- [Written tasks]
**1)** Answer these questions from the passage on the Thai cave rescue, one line each:
(a) How many boys had been rescued so far?
(b) Which three companies' engineers were planning to travel to Thailand?
(c) What organization is Anmar Mirza with?
**2)** Transcribe the passage on the Thai cave rescue between "The second successful" and "in the cave.", inclusive.
**3)** Does each statement agree with the passage on the Thai cave rescue? Answer yes or no, and quote the words that decide it.
(a) The engineers' trip to Thailand went ahead once rescue operations started.
(b) Mirza said the teams working already had enough pumping power.
(c) The soccer team had been trapped in the cave for two weeks.

PETER PARKS/AFP/Getty Images

The second successful day of rescue operations to free a Thai soccer team trapped in a cave for two weeks ended on Monday. Eight boys have been rescued thus far, leaving four and the team’s coach in the cave.

A day before the rescue operation began, PayPal founder Elon Musk tweeted that he was building a “tiny, kid-sized submarine.”

Engineers from three of Musk’s companies—SpaceX, Tesla, and Boring Company—were planning on traveling to Thailand to assist with “location tracking, water pumping, or battery power,” but their trip was cancelled when rescue operations began on Sunday.

The impulse to help is good, but what Musk and his engineers can actually do in this situation is unclear. “With all due respect to Mr. Musk, I am not sure that he or his engineers have a real good handle on exactly what they’re dealing with in this particular situation,” Anmar Mirza of the National Speleological Society’s National Cave Rescue Commission told Slate. “The teams working are already doing as much pumping as can feasibly be done in there. They have enough pumping power.” Other experts have cast doubt on the submarine’s ability to withstand water pressure or “survive being swept or banged against the rough surface of the cave system.”

It’s hard to imagine that the Thai government would risk the lives of these boys on a prototype submarine that had been invented days earlier. Though its mission is risky, it has placed its trust in expert divers and so far it has been successful. For now it’s hard not to see the mini-submarine as anything more than a publicity stunt.

- [Given material]
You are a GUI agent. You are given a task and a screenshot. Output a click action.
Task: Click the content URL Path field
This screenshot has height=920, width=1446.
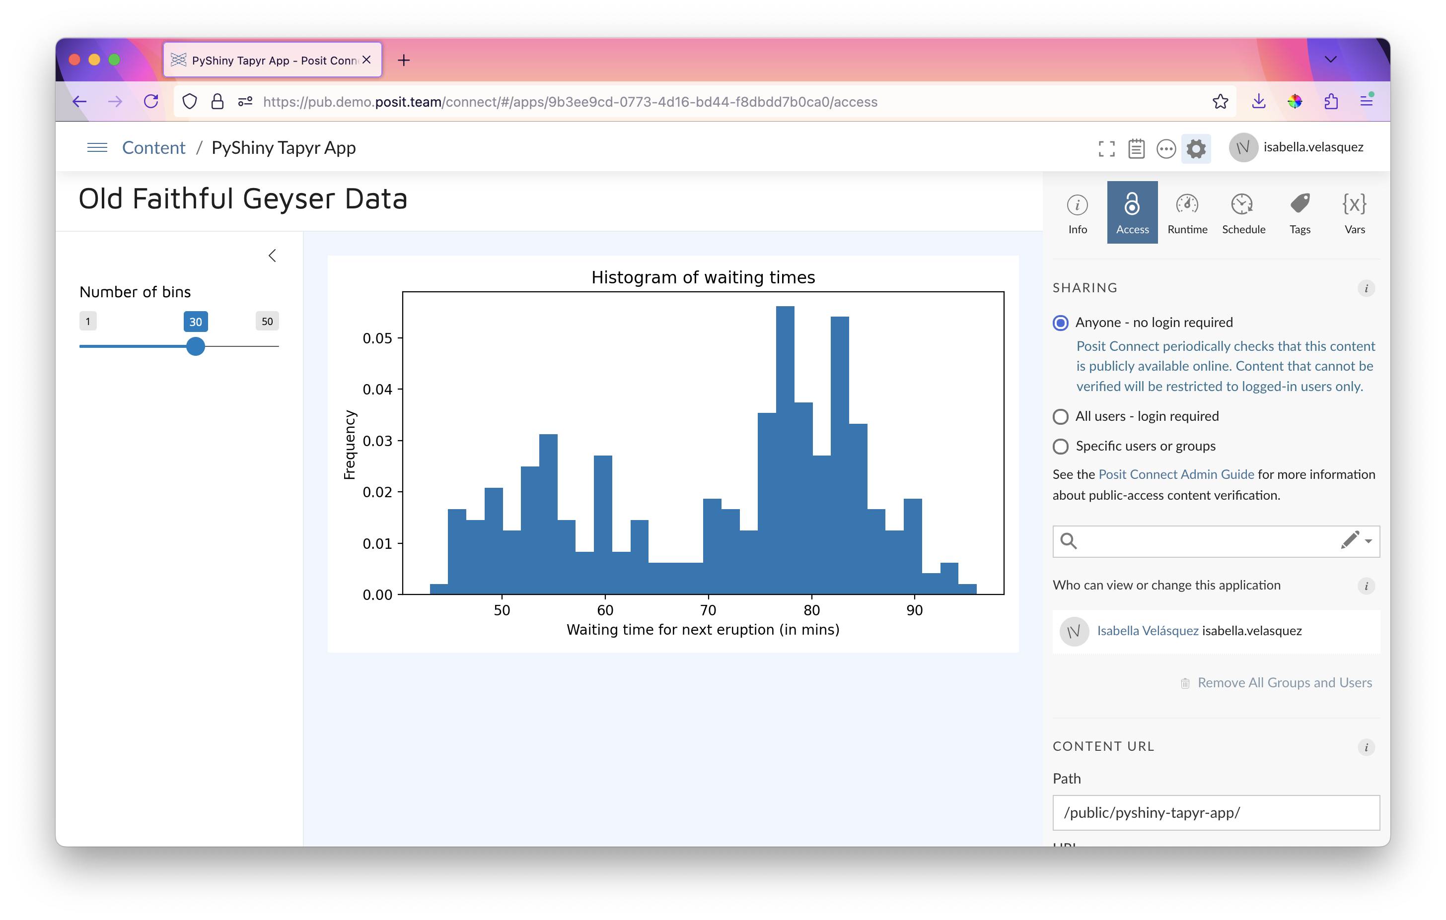click(x=1215, y=813)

- [Answers to each task]
**1)**
(a) Eight
(b) SpaceX, Tesla, and Boring Company
(c) The National Speleological Society's National Cave Rescue Commission

**2)**
The second successful day of rescue operations to free a Thai soccer team trapped in a cave for two weeks ended on Monday. Eight boys have been rescued thus far, leaving four and the team’s coach in the cave.

**3)**
(a) No: "but their trip was cancelled when rescue operations began on Sunday."
(b) Yes: "They have enough pumping power."
(c) Yes: "trapped in a cave for two weeks"